▶ **Exercise goal**
Which lines in the listing below contain the word "will"? Copy each one.

▶ **Dataset excerpts**
|---|

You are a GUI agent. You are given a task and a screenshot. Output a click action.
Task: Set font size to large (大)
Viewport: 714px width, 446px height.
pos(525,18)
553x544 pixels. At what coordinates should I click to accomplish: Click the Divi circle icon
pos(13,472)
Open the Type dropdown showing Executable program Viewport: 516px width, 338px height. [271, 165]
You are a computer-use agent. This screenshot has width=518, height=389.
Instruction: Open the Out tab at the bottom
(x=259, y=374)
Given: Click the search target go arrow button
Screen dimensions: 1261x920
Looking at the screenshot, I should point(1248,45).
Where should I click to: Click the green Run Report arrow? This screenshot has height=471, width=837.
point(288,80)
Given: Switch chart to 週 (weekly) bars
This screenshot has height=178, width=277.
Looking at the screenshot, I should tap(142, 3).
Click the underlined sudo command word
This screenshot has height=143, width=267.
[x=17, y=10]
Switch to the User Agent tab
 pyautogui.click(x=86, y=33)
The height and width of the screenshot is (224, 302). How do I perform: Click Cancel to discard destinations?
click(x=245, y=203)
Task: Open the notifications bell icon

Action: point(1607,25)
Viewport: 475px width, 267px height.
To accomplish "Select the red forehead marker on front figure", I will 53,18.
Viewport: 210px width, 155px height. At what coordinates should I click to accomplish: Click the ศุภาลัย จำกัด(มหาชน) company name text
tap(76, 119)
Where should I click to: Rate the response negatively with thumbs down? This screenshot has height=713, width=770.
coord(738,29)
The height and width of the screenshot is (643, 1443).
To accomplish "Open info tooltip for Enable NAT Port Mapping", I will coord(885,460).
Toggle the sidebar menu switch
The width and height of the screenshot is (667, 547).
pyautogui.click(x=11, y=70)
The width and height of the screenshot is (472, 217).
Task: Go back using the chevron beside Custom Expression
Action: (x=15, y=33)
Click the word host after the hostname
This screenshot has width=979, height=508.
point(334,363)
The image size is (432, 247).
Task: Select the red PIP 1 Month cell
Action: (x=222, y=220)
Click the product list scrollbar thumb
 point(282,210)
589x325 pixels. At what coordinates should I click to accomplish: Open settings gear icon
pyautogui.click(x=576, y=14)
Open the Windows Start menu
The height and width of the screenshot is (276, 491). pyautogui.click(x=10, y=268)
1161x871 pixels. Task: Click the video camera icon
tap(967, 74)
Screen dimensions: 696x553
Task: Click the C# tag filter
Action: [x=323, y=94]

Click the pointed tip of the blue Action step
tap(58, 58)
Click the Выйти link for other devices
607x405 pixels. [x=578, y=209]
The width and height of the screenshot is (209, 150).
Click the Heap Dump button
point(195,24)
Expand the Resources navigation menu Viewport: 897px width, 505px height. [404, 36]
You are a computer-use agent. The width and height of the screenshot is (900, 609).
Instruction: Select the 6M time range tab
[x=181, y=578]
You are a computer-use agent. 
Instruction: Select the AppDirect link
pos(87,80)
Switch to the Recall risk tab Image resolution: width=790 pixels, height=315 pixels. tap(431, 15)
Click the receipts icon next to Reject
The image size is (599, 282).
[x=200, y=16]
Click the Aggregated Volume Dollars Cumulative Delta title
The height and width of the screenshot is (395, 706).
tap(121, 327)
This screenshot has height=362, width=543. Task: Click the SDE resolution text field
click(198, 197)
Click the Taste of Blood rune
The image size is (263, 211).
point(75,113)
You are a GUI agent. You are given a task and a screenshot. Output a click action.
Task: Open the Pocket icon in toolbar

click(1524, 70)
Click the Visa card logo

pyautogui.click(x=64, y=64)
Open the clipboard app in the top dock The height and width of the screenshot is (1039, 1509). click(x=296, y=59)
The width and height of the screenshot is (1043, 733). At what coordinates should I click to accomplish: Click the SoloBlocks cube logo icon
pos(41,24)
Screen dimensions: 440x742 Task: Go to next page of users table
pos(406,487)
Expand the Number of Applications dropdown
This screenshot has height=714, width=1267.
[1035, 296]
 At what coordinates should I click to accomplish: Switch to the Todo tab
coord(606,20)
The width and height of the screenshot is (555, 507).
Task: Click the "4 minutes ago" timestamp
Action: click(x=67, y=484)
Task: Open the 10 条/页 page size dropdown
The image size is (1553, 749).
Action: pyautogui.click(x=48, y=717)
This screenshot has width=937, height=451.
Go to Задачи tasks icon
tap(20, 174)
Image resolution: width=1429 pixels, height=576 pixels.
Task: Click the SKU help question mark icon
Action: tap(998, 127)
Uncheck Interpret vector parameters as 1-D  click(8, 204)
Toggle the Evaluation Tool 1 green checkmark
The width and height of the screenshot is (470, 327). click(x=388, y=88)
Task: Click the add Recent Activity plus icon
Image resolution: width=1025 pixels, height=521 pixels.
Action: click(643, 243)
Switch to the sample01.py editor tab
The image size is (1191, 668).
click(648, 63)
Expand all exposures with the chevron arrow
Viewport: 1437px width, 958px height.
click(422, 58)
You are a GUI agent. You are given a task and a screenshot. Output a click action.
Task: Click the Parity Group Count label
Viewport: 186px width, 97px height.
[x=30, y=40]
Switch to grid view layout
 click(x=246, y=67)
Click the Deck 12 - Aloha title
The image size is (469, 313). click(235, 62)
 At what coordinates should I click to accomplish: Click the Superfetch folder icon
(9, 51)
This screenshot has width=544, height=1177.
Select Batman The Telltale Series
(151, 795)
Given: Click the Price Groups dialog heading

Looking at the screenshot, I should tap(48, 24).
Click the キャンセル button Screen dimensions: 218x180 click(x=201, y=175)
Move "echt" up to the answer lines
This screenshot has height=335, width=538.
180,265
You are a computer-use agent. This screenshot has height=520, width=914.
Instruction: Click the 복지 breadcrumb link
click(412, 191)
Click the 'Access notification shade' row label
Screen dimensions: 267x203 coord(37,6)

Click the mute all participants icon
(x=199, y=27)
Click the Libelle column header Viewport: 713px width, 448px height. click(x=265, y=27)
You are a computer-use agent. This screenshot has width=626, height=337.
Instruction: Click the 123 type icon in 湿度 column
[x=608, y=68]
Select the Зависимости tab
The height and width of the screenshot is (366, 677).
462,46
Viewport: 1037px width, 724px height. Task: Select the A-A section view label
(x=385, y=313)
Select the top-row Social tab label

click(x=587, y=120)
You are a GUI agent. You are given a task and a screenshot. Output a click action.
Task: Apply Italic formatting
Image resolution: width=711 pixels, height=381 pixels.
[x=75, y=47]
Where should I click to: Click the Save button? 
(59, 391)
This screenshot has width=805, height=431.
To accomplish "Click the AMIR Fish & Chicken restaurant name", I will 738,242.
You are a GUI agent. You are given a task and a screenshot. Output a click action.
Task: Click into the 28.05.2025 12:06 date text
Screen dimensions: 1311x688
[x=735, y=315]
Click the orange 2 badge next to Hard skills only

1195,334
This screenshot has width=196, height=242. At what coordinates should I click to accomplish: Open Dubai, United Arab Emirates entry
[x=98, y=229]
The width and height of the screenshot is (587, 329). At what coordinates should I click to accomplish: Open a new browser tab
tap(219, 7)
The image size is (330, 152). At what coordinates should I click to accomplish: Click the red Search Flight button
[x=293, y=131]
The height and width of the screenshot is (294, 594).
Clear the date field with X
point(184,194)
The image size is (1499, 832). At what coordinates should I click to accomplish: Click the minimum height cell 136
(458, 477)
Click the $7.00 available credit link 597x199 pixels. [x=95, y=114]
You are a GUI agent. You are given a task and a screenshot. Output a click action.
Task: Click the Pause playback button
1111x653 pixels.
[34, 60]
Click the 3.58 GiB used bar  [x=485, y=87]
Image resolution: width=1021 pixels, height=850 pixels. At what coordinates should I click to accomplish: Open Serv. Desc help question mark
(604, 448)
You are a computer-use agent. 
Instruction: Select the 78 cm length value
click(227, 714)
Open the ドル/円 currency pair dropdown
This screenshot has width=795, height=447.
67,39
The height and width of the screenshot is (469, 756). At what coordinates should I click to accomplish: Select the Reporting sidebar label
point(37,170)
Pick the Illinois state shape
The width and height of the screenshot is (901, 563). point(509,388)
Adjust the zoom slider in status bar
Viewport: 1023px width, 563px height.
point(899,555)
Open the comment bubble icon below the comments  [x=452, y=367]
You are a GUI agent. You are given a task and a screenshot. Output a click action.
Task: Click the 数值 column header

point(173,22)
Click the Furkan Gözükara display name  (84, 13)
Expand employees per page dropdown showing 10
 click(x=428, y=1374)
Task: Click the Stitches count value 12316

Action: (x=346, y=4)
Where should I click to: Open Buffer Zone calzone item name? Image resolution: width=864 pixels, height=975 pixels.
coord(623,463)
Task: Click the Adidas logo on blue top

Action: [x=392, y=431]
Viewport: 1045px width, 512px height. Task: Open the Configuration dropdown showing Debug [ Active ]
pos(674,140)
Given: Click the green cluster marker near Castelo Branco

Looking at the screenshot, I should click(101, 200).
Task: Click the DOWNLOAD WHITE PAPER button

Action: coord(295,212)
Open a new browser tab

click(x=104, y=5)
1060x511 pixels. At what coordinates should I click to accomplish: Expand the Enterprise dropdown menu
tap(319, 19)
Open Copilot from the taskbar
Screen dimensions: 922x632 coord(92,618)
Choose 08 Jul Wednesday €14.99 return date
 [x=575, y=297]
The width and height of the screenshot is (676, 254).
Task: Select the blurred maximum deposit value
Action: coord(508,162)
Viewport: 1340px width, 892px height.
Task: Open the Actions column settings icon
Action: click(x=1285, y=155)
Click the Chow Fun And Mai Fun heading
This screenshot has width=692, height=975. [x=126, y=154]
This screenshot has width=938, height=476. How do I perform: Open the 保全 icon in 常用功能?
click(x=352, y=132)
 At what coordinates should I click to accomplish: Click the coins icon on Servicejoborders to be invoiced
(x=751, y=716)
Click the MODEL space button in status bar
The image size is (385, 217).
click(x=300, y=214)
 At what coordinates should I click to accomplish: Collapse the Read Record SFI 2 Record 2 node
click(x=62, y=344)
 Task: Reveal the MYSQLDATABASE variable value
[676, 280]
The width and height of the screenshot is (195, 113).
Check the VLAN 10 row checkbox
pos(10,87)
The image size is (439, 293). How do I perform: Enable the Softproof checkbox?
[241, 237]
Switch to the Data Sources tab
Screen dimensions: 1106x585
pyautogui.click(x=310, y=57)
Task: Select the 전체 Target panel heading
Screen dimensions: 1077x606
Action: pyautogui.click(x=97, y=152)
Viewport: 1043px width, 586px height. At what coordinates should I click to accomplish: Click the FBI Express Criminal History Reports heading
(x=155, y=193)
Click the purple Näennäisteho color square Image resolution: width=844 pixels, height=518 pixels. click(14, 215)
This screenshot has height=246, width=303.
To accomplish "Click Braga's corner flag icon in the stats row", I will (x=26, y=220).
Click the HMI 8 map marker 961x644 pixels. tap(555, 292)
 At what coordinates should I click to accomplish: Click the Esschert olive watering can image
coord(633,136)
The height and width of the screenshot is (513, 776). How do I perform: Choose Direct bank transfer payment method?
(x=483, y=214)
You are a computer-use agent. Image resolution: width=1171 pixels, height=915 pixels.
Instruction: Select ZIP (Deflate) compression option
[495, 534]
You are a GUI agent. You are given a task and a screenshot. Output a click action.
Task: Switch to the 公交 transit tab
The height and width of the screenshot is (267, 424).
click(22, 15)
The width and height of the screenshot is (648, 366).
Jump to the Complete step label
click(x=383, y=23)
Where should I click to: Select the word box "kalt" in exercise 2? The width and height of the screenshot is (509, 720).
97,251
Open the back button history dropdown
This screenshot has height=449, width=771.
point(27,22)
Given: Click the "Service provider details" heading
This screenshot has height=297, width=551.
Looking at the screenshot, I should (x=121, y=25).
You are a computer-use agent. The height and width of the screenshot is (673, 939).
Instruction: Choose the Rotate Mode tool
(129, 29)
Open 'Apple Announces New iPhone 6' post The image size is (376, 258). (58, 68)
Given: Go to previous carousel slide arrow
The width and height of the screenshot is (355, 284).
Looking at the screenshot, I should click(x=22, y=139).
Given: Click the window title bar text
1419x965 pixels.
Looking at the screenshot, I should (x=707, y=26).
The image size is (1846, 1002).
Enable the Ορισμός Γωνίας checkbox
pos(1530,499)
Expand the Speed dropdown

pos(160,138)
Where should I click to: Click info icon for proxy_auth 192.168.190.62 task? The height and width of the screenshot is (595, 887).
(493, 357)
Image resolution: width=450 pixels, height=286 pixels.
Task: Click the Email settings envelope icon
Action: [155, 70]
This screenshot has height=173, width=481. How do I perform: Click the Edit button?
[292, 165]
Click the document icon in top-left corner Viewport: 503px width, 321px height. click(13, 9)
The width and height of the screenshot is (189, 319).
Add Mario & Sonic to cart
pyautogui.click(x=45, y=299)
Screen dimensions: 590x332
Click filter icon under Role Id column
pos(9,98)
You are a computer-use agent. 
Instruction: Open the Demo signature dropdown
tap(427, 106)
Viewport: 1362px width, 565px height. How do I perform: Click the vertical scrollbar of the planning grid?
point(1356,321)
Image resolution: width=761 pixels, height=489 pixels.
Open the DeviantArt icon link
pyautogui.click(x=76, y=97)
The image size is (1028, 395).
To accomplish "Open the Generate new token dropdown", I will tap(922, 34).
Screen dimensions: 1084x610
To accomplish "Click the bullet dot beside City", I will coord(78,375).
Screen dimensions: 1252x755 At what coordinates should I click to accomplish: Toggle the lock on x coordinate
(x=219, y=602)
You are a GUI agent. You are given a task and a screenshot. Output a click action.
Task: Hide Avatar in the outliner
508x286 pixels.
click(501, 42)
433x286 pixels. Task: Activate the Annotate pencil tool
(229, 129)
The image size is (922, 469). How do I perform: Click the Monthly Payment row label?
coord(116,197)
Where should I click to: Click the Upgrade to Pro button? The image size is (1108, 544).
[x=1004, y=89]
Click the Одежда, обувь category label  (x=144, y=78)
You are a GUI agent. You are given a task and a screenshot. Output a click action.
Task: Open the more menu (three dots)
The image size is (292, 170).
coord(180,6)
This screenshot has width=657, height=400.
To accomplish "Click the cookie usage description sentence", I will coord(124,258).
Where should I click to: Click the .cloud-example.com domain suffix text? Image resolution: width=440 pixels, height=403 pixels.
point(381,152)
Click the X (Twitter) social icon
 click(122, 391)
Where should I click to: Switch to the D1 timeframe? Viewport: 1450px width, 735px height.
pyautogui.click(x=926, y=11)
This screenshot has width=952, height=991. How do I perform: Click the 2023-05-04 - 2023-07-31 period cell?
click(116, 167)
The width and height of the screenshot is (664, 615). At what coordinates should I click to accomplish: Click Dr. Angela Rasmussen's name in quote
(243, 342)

|---|

▶ **Task solution**
To accomplish "Select the red forehead marker on front figure", I will 53,18.
To accomplish "Open info tooltip for Enable NAT Port Mapping", I will coord(885,460).
To accomplish "Click the AMIR Fish & Chicken restaurant name", I will 738,242.
To accomplish "Click Braga's corner flag icon in the stats row", I will (x=26, y=220).
To accomplish "Open the Generate new token dropdown", I will tap(922, 34).
To accomplish "Click the bullet dot beside City", I will coord(78,375).
To accomplish "Click the cookie usage description sentence", I will coord(124,258).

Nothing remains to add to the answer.